Growing up, my father always told me the daddy longlegs spider was the most venomous spider in the world. We were only safe because their teeth were so small, and unable to penetrate human skin. Since then, I’ve learnt both were myths, likely perpetuated by generations before.

Just because you’ve believed something all your life, doesn’t mean you need to continue doing so. Intelligence means the ability to adapt and form new conclusions based on updated information.

Remove yourself from toxic environments

“Sometimes you have to give up on people. Not because you don’t care but because they don’t. A person’s actions will tell you everything you need to know. Love yourself enough to say goodbye to those who don’t make time for you or don’t know how to love you back. Let go of what hurts, even if it hurts to let go.” — Jennifer Green

A toxic environment is one where you don’t feel yourself. One where you can’t express your views for fear of reprisal. It’s an environment in which you can’t be the real you.

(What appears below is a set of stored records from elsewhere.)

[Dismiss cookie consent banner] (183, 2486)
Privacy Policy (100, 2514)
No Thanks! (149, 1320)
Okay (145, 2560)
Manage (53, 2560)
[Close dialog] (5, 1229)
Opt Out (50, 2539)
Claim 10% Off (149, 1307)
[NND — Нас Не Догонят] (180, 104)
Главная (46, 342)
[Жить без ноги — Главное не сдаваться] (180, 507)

The old adage goes, “blood is thicker than water”. Unfortunately, this appeal to loyalty is a classic logical fallacy. Whether it’s friends or family, you should not tolerate any amount of negativity.

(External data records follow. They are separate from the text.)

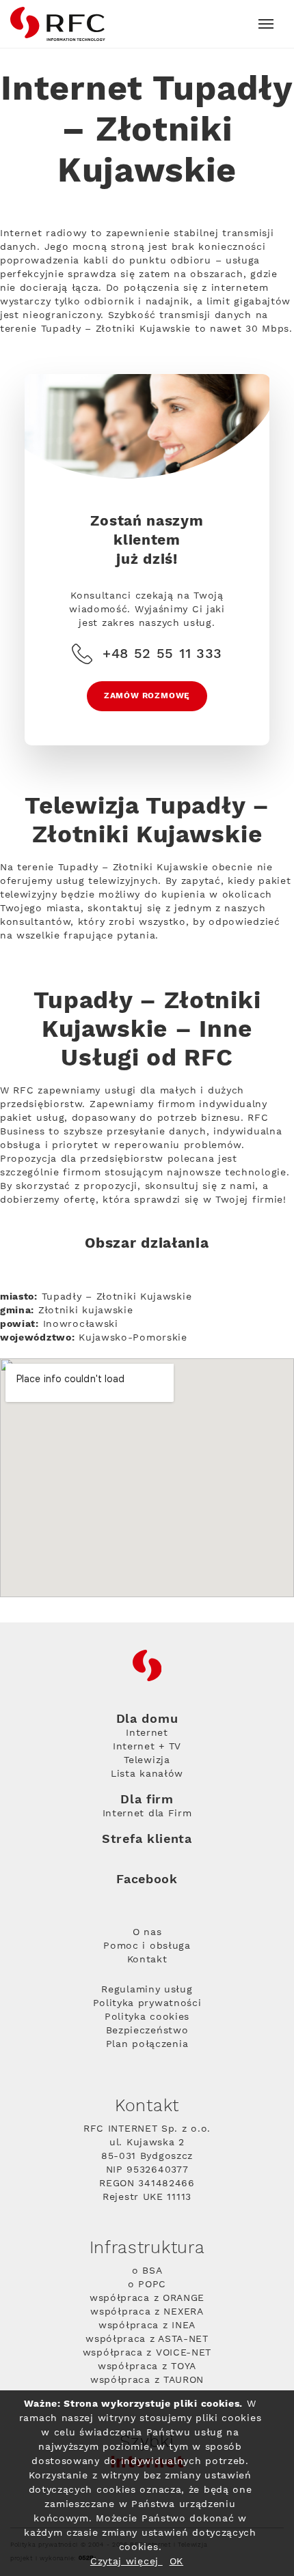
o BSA (147, 2271)
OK (176, 2562)
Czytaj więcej (126, 2562)
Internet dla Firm (147, 1813)
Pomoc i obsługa (147, 1946)
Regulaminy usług (146, 1990)
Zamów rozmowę (147, 696)
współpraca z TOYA (147, 2366)
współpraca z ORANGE (147, 2298)
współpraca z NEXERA (146, 2312)
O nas (147, 1932)
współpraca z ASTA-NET (147, 2339)
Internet (147, 1733)
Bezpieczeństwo (147, 2030)
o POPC (147, 2284)
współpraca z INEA (147, 2325)
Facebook (147, 1879)
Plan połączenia (147, 2044)
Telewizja (147, 1760)
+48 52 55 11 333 (162, 654)
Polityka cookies (147, 2017)
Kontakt (147, 1960)
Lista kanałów (147, 1774)
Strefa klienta (147, 1839)
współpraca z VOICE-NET (147, 2353)
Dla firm (147, 1800)
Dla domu (147, 1719)
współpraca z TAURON (147, 2380)
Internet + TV (147, 1747)
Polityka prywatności (147, 2003)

I remember several years ago going to my local cinema to watch a movie. It was one I wanted to see for a while. I bought the ticket, along with popcorn and a drink. Halfway through, all I wanted to do was get up and walk out. It was bad. But I stayed for the duration. Besides, I’d already spent the money.

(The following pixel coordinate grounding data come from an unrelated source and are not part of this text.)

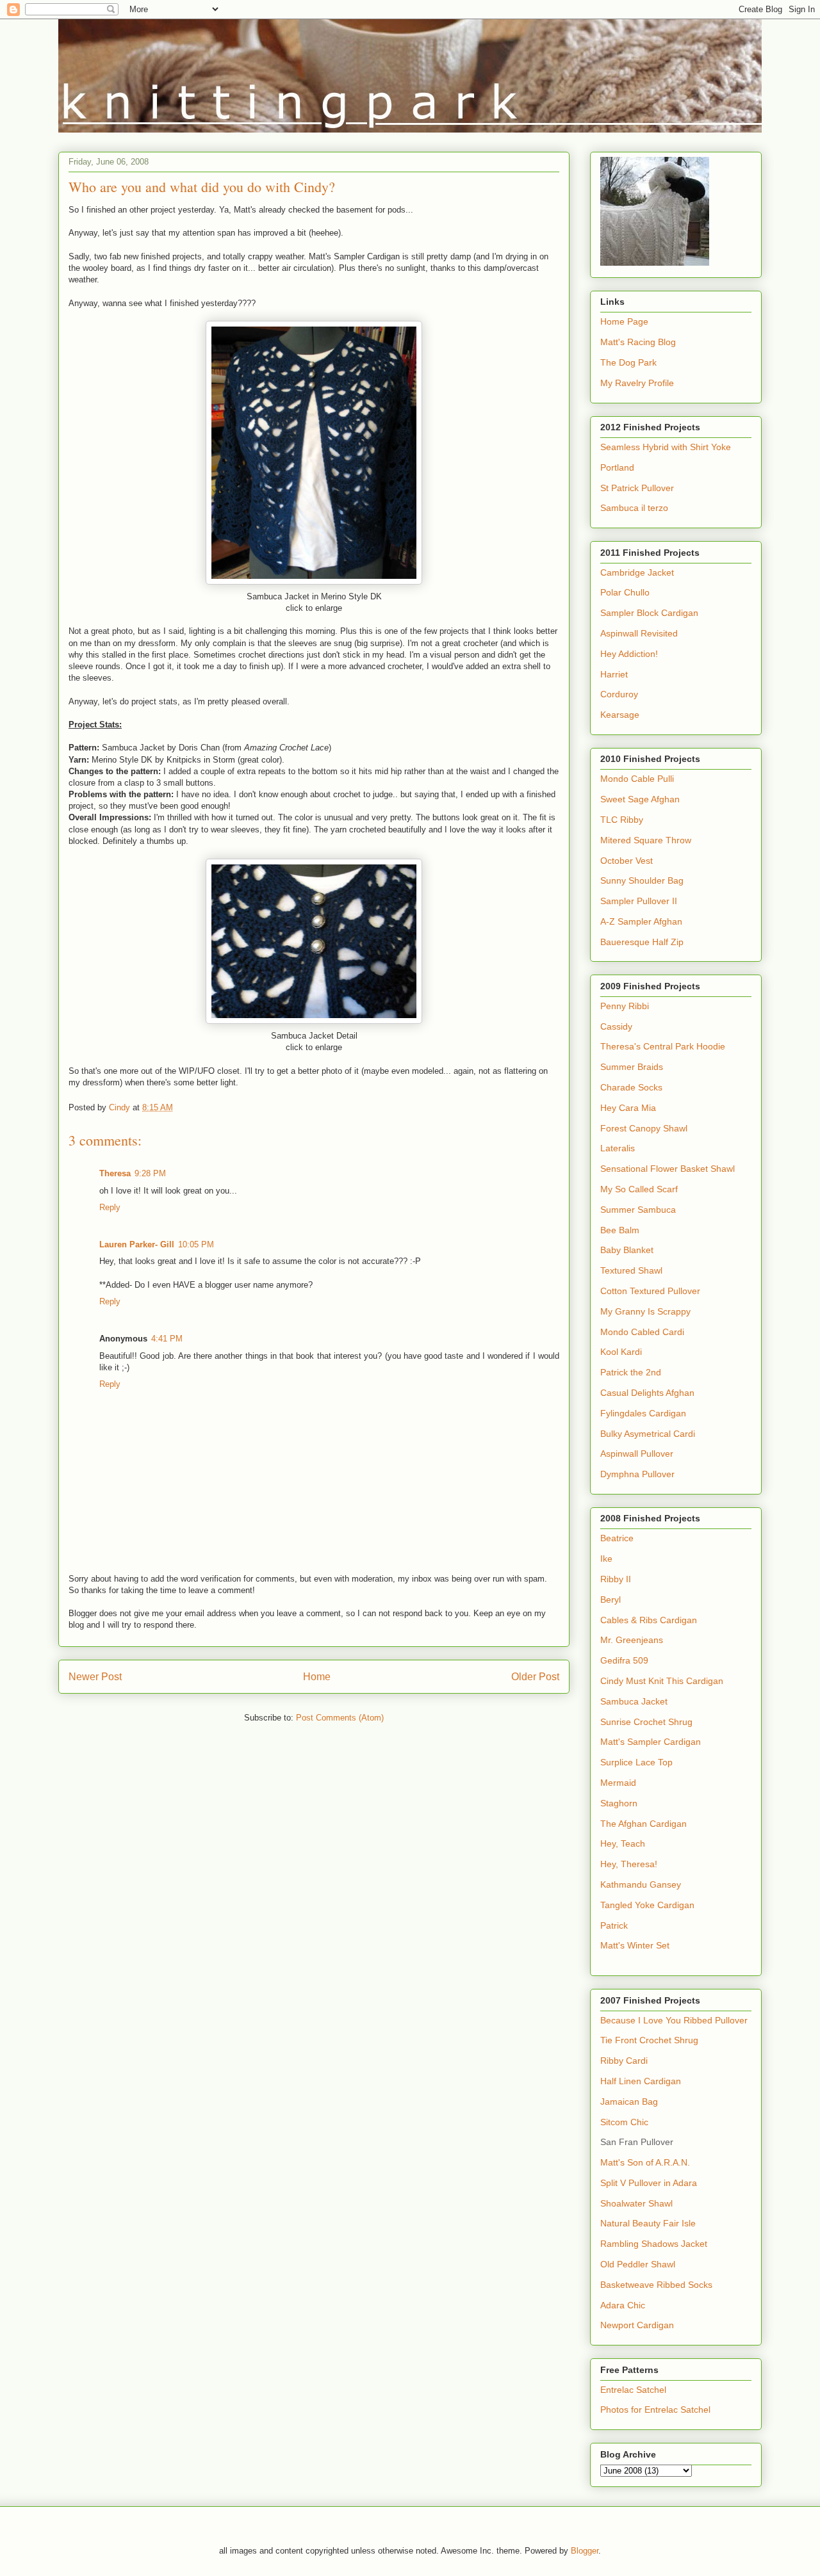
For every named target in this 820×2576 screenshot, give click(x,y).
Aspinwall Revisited (639, 633)
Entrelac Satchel (633, 2390)
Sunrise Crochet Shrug (646, 1722)
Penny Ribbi (624, 1006)
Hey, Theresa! (628, 1864)
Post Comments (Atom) (340, 1717)
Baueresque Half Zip (642, 942)
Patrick (614, 1925)
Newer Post (95, 1676)
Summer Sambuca (638, 1209)
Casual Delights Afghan (647, 1393)
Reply (109, 1207)
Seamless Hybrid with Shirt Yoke (665, 447)
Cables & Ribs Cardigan (648, 1620)
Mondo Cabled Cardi (642, 1332)
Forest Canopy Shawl (643, 1128)
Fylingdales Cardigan (643, 1413)
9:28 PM (150, 1173)
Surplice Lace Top (636, 1762)
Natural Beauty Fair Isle (648, 2223)
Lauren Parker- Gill (136, 1244)
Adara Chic (622, 2305)
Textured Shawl (631, 1270)
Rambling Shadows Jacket (653, 2244)
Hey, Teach (622, 1843)
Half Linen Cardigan (640, 2081)
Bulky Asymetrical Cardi (647, 1434)
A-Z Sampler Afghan (641, 921)
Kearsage (619, 714)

This mindset keeps us trapped. It’s usually applied in economics, but the sunk cost fallacy also explains aspects of human behaviour. It’s the reason people remain in relationships long after it should have ended.

In a study by researchers from the University of Minho in Braga, Portugal, they revealed people are inclined to stay in an unhappy relationship for 294 days longer if they had been with their partner for ten years or more.

Don’t be afraid of stepping away from relationships, friends or family that do you a disservice. You may receive some backlash. The best thing about being a grown adult is this: you do not owe anybody an explanation.

You are under no obligation to justify your decisions.

Build good habits

“You’ll never change your life until you change something you do daily. The secret of your success is found in your daily routine.” — John C. Maxwell

I love Netflix. I also love pizza. But, it’s important to have a good balance (not between Netflix and pizza!). Instead of the next binge-watch, maybe take a long walk? Nietzsche said, “All truly great thoughts are conceived by walking.” Plus, there is the added benefit of exercise, introspection and fresh air.

My wife turned vegetarian a few years ago. In the process, she lost over 100 pounds, and immersed herself in the world of vegetarian and vegan cooking. Since then, she’s conjured up some of the most spectacular dishes I’ve ever tasted. So much so, that we’d much rather eat at home than at any restaurant.

For good habits to stick, you need to start small. Stanford University psychologist, BJ Fogg, has three steps to building lasting habits:

  • Make it small — something that is easy to do and fast. Floss one tooth, walk for three minutes or do two push-ups.
  • Find a spot — slot the habit into an existing routine, preferably after something you already do daily. That routine will act as the trigger.
  • Train the cycle — keep doing it every day. Set reminders for yourself initially if needed. After a while, it will become second nature.

Part of building good habits, it is getting rid of bad ones. But habits don’t end overnight, and any attempt to stop it immediately will likely fail. Mark Twain once said, “A habit cannot be tossed out the window; it must be coaxed down the stairs a step at a time.”

Start small.

Chip away at it over time until it’s completely disappeared.

Don’t dwell on regret

“Never regret your past. Rather, embrace it as the teacher that it is.” — Robin Sharma

The sum of all your choices has led you to this point. We’ve all made mistakes in the past. Decisions we later learn to regret. But it’s these wrong decisions that have allowed us to learn.

It allows us to make more informed decisions in future.

To change, mature and grow.

Conclusion

I always keep the following quote by Ralph Waldo Emerson in mind to stay motivated:

“The only person you are destined to become is the person you decide to be.”